The author of the Victoria County History for Somerset suggests that a younger Anthony Earbury succeeded as vicar of Weston in 1629, but most authorities consider the same Anthony to have continued until his death in 1638/39. In 1627 he was witness to the will of John Roze of Lyme Regis, and three years later (December 1630) to that of Roze's son-in-law John Trowbridge the younger of Taunton (son of Mayor John Trowbridge), whose brother Thomas Trowbridge, a mercer in Exeter, emigrated to Dorchester, Massachusetts by 1636 before removing to New Haven, Connecticut in c. 1638.

Between 1630 and 1632, when John Stoughton's brothers Thomas and Israel Stoughton emigrated to Massachusetts (Dr Stoughton himself having declined an invitation to Boston from John Winthrop and John Wilson, taking instead a preaching appointment at St Mary Aldermanbury in London), Earbury's old colleague Stephen Bachiler also began his American career in Saugus, Massachusetts. At Wherwell, where Earbury was still prebendary, he was also not far distant from William Noyes at Cholderton (formerly minister to Lady Wroth's parental household at Leez in Essex), whose sons Nicholas and James Noyes, and nephew Thomas Parker, carried their ministry to New England in 1634. Dr Stoughton's stepson James Cudworth emigrated to Scituate in the same year, and reported on the appointments in the New England townships.

==Sir Edward Powell==
The installation of William Laud as Archbishop in 1633 set in train the many proceedings in the Court of High Commission against ministers of Puritan sympathy, which dogged Earbury's last years. Letters from Thomas Wroth and James Cudworth, regarded as potentially subversive, were seized from Dr Stoughton, who remained in contact with his associates in Somerset and Dorset, but he and Wroth escaped serious consequences. Sir Edward Powell, Master of Requests, was son-in-law of Peter Vanlore and now lord of the manor of Westonzoyland and patron of the living. The parishioners had long before built a fair Church-house at their own expense, and had employed it for over 100 years for the benefit of the church. (In 1634 it was said to have been used previously as a school.) Powell took possession of it and built a common bakehouse there for his own benefit. Earbury presented a petition about this to Archbishop Laud at his Visitation, as a result of which Powell interrogated Earbury, the churchwardens and sidesmen in the court in Wells.

The patron took advantage of Earbury's known sympathies to denounce him to the court of High Commission as a contumacious minister. A Commission was decreed against him in January to February 1634/35, and through 1635 witnesses were raised against him, examined, and depositions taken. At this time Earbury resigned his tenure as prebend of Wherwell, which was granted to his son Matthias in succession to his father by Cecilia, dowager Lady De La Warr, whose husband Thomas West, 3rd Baron De La Warr had died on a return voyage to Virginia in 1618.

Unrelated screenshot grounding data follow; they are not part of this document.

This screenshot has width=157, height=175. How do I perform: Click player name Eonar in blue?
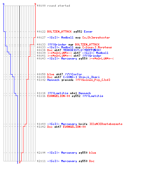click(88, 32)
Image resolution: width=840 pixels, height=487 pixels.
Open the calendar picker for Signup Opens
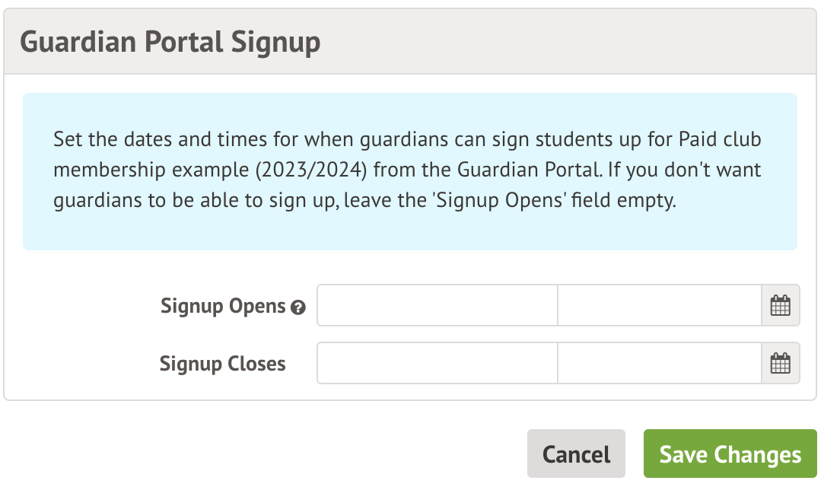click(x=781, y=306)
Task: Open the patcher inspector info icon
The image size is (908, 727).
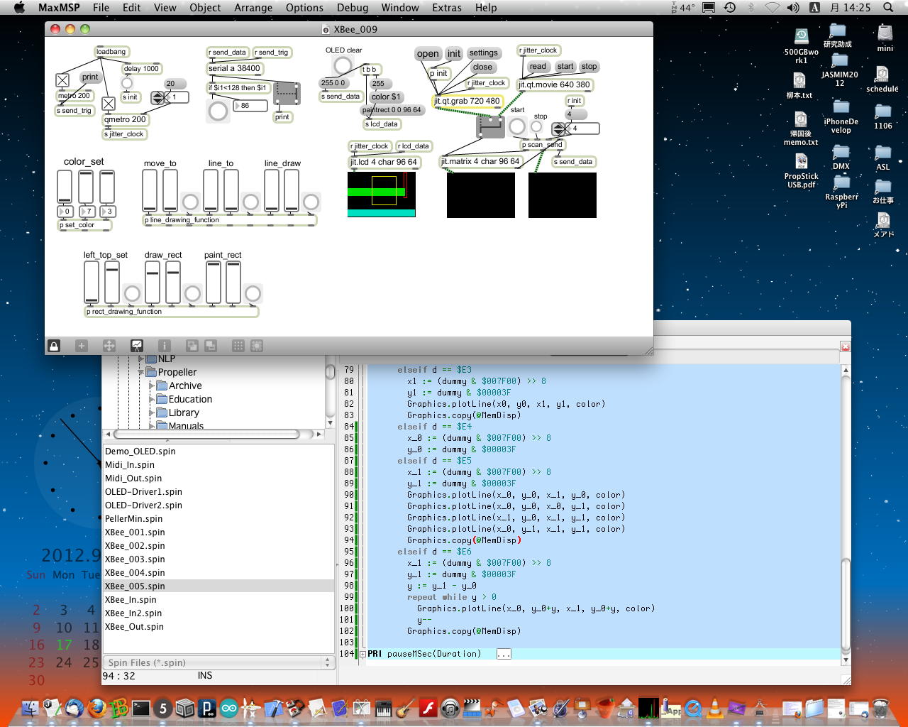Action: pos(164,346)

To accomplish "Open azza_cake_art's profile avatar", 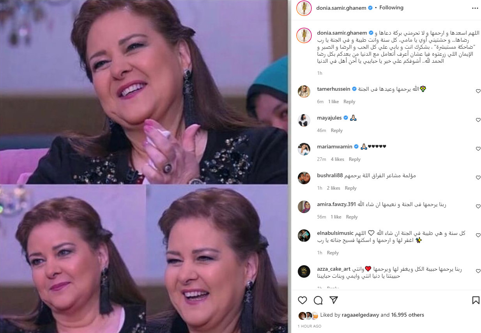I will 304,271.
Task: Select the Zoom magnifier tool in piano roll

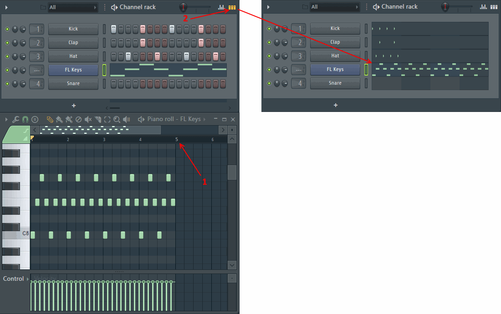Action: pyautogui.click(x=117, y=119)
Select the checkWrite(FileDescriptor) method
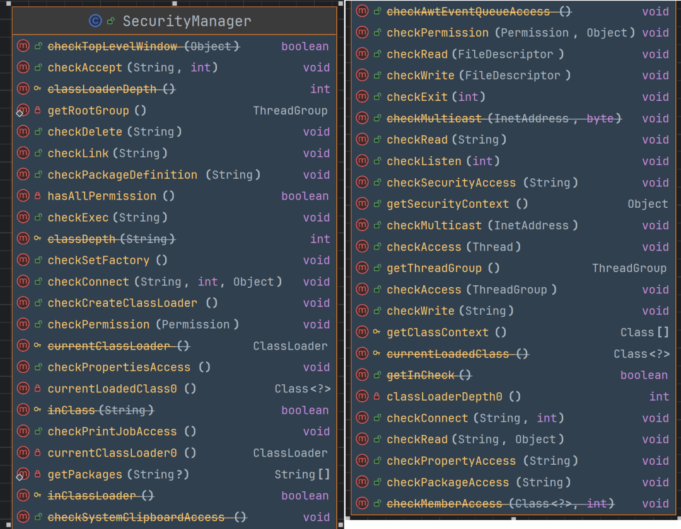The image size is (681, 529). pos(479,76)
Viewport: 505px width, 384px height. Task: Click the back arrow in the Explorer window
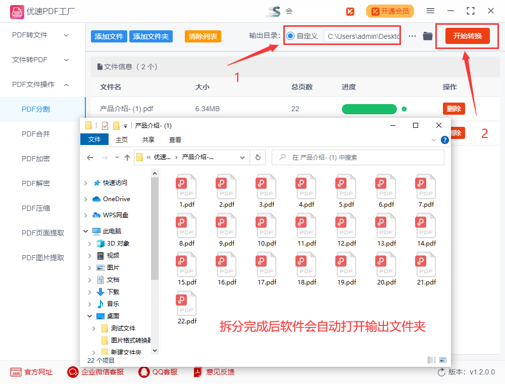[90, 157]
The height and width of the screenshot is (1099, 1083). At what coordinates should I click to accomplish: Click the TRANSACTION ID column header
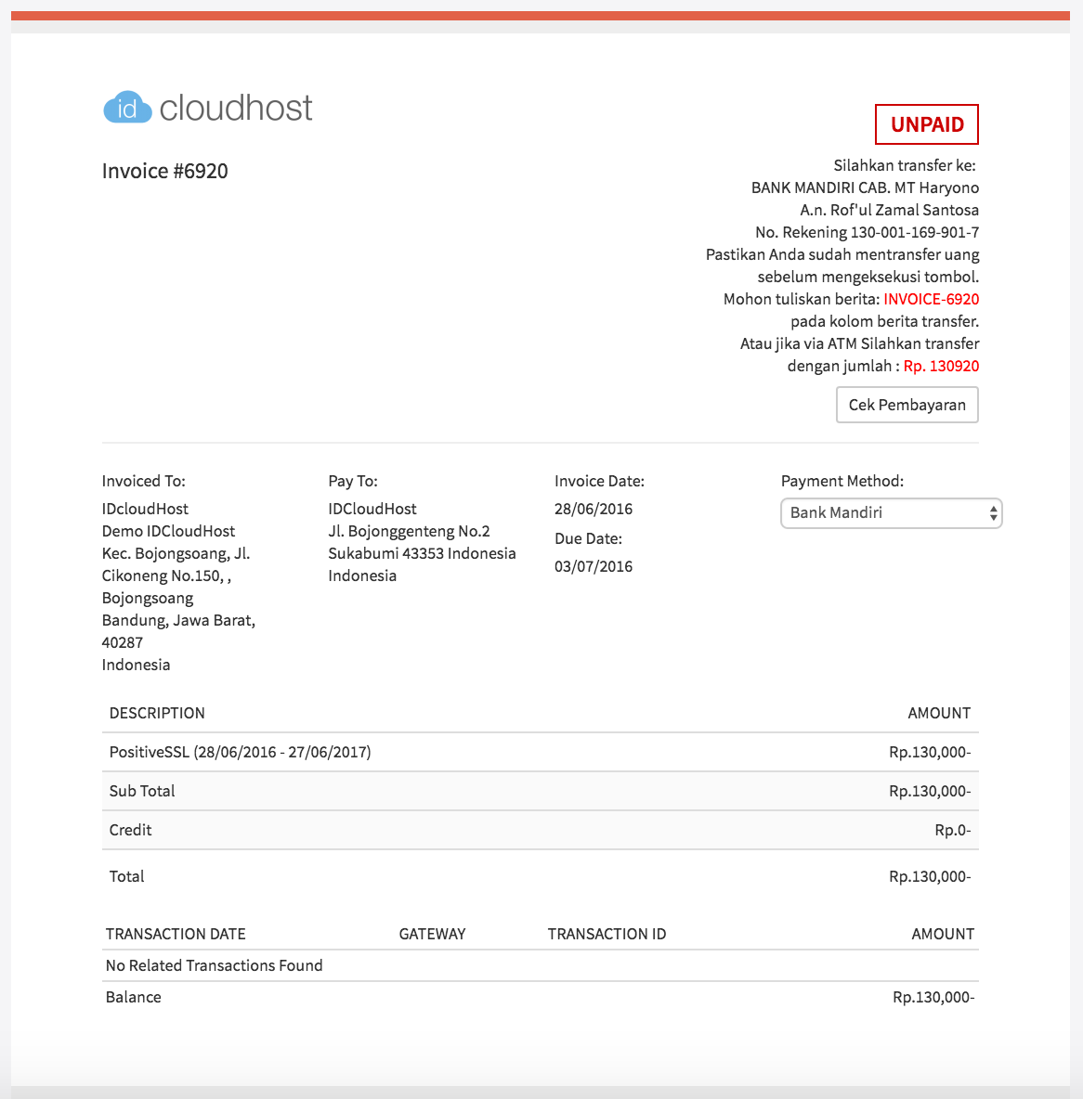pos(607,934)
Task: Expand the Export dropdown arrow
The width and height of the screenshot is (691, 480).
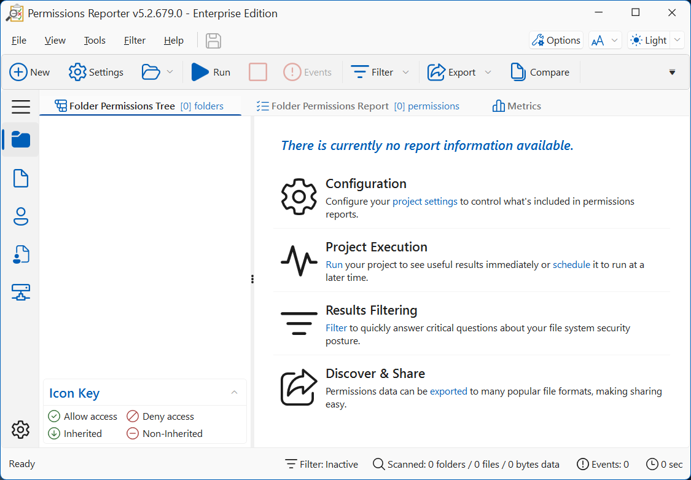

Earbury however brought his petition against Powell, which proceeded to the Court of Star Chamber, showing that Powell, as lord of the manor, was motivated by the intention to deprive him of tithes belonging to the vicarage of Westonzoyland. In May 1636 Earbury made further petition to the Commission that the two matters were interdependent, and should both be deliberated upon by the Bishop of Bath and Wells. This was granted, and in August 1638 Bishop William Piers found in Earbury's favour. The witnesses against Earbury, who were stewards of the manor, were unable or unwilling to agree on the valuation of the arrearages, and the Bishop therefore made his own valuation and ordered Powell to repay the money to Earbury.

The National Archives list a will in the Prerogative Court of Canterbury Registers (Harvey quire) for "Anthony Earbery of Weston Zoyland, Somerset". The will, written in September 1638 and proved on 16 February 1638/39, as found in the register does not refer to Weston Zoyland, and makes provision for two sons, Sackvile and Edward, a daughter Lettice and her child Dinah. The testator is a clerk and he leaves his books to be sold. He makes no reference to Matthias, who was certainly living.